**WRITTEN INSTRUCTION 1:** Copy the listing verbatim from the line containing "Screen dimensions: 494x247" through the line containing "point(780,888)", both of those lines included.

In the two years after the Japanese attack on Pearl Harbor, over 60,000 American servicemen had died in combat overseas. The country was right in the middle of a costly war and thousands of families were mourning the loss of their loved ones. Taking advantage of this scenario, MGM became interested in making a film that would somehow console grieving families by fueling «hope in a connection between at risk or deceased loved ones and the folks they leave behind.»

LEFT: Photograph taken from a Japanese plane during the attack on Pearl Harbor. RIGHT: The entrance to the MGM studios in Culver City, Los Angeles (1947).
Looking to match the critical and commercial success of the afterlife comedy Here Comes Mr. Jordan (1941), MGM chief Louis B. Mayer commissioned that film's producer, Everett Riskin, to find a story with a similar premise. He came up with «Fliers Never Die», in which a couple of brothers tutored their youngest sibling from the great beyond. The studio, however, was not impressed by Riskin's outline and decided not to green-light the project.
Riskin then convinced Metro to let him hire prolific screenwriter Dalton Trumbo, who had already shown an affinity with the afterlife — his novel and screenplay The Remarkable Andrew featured the ghost of U.S. president Andrew Jackson. A well-known radical, Tumbo had endured an unproductive stint at MGM in the 1930s, before his script for RKO's Kitty Foyle (1940) earned him an Academy Award nomination. In the early 1950s his career would take a sharp downturn, as he was blacklisted due to his affiliations with the Communist Party.
LEFT: Original lobby card for Here Comes Mr. Jordan. RIGHT: Dalton Trumbo at the House Un-American Activities Committee hearings in 1947.

**WRITTEN INSTRUCTION 2:** In the passage about MGM during the war, whom did Louis B. Mayer commission to find a story with a premise similar to Here Comes Mr. Jordan?

**RECORD SET:**
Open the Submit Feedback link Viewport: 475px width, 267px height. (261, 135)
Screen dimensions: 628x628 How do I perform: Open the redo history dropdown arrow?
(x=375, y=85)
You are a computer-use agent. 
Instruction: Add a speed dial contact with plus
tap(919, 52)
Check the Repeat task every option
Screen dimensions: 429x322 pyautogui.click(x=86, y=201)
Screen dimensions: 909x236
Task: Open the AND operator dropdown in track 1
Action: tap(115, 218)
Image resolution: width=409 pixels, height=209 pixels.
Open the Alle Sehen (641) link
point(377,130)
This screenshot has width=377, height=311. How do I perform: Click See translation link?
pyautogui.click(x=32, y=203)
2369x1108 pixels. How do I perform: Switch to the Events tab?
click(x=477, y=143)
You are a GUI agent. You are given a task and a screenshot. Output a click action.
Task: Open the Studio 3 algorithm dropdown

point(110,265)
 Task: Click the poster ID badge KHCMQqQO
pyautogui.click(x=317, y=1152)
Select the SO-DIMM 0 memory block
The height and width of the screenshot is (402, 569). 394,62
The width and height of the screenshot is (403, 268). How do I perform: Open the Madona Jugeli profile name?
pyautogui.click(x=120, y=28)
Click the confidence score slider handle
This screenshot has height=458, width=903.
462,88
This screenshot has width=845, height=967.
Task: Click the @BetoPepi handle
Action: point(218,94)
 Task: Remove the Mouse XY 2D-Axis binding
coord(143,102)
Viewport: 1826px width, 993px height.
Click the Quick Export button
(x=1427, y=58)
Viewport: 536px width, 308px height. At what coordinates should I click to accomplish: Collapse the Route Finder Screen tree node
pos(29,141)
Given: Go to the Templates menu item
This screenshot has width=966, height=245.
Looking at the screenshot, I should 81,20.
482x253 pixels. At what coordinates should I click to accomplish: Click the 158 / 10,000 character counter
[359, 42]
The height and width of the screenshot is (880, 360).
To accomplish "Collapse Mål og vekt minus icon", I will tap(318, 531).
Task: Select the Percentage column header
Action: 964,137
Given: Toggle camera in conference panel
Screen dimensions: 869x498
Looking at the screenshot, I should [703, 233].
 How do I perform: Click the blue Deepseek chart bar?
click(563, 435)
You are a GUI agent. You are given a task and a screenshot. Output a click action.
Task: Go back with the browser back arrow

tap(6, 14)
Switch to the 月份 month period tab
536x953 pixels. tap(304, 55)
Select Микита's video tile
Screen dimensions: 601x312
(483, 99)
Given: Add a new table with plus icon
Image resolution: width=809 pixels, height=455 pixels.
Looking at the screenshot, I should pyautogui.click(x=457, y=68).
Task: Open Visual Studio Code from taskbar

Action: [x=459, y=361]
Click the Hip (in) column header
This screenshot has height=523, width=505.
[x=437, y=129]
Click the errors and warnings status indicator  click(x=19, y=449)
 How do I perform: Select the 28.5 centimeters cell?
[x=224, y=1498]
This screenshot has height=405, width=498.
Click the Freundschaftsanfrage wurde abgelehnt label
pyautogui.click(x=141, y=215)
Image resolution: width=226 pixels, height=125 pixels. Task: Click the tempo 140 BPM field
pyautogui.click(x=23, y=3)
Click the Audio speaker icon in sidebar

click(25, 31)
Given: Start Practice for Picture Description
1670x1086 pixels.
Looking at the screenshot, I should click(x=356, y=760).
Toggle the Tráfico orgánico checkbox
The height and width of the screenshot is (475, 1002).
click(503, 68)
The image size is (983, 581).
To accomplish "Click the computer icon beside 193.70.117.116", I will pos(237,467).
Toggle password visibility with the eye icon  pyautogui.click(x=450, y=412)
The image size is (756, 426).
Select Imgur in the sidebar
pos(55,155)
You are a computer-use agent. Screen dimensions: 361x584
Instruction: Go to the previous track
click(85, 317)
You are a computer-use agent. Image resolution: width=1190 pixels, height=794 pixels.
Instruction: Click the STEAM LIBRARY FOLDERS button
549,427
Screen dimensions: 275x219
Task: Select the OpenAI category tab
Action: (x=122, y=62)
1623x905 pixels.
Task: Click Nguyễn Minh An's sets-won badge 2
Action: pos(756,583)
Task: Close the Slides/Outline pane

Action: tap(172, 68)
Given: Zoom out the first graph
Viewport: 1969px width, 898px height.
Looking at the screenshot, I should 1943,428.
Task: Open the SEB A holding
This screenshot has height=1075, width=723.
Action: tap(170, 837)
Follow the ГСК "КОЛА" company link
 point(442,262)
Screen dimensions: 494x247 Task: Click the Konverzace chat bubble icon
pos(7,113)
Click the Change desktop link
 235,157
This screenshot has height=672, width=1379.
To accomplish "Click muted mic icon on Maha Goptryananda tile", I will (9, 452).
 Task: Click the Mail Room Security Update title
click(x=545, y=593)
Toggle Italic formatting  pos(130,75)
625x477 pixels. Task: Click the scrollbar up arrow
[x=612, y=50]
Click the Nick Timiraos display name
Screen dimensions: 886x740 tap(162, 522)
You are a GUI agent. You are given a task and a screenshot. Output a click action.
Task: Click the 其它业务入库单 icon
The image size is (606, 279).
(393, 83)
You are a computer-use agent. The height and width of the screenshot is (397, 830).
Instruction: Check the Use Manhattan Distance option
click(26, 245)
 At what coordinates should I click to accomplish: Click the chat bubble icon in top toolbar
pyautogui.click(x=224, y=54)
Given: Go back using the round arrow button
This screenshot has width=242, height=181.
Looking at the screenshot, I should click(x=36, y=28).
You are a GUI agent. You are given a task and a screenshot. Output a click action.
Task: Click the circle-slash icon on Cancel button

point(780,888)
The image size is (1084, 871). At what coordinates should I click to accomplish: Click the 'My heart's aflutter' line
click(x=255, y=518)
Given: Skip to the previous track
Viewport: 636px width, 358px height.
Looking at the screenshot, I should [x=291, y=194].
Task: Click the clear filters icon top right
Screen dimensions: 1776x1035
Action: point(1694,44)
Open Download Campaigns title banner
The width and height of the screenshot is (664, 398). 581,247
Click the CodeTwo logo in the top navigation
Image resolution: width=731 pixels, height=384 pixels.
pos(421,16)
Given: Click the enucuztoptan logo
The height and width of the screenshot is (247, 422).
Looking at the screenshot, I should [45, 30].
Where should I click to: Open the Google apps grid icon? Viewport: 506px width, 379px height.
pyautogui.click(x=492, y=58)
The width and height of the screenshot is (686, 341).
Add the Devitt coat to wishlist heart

**FULL RESPONSE 1:**
Screen dimensions: 494x247 Task: Click the Konverzace chat bubble icon
pos(7,113)
Click the Change desktop link
 235,157
This screenshot has height=672, width=1379.
To accomplish "Click muted mic icon on Maha Goptryananda tile", I will (9, 452).
 Task: Click the Mail Room Security Update title
click(x=545, y=593)
Toggle Italic formatting  pos(130,75)
625x477 pixels. Task: Click the scrollbar up arrow
[x=612, y=50]
Click the Nick Timiraos display name
Screen dimensions: 886x740 tap(162, 522)
You are a GUI agent. You are given a task and a screenshot. Output a click action.
Task: Click the 其它业务入库单 icon
The image size is (606, 279).
(393, 83)
You are a computer-use agent. The height and width of the screenshot is (397, 830).
Instruction: Check the Use Manhattan Distance option
click(26, 245)
 At what coordinates should I click to accomplish: Click the chat bubble icon in top toolbar
pyautogui.click(x=224, y=54)
Given: Go back using the round arrow button
This screenshot has width=242, height=181.
Looking at the screenshot, I should click(x=36, y=28).
You are a GUI agent. You are given a task and a screenshot. Output a click action.
Task: Click the circle-slash icon on Cancel button

point(780,888)

**FULL RESPONSE 2:** Everett Riskin, the producer of Here Comes Mr. Jordan.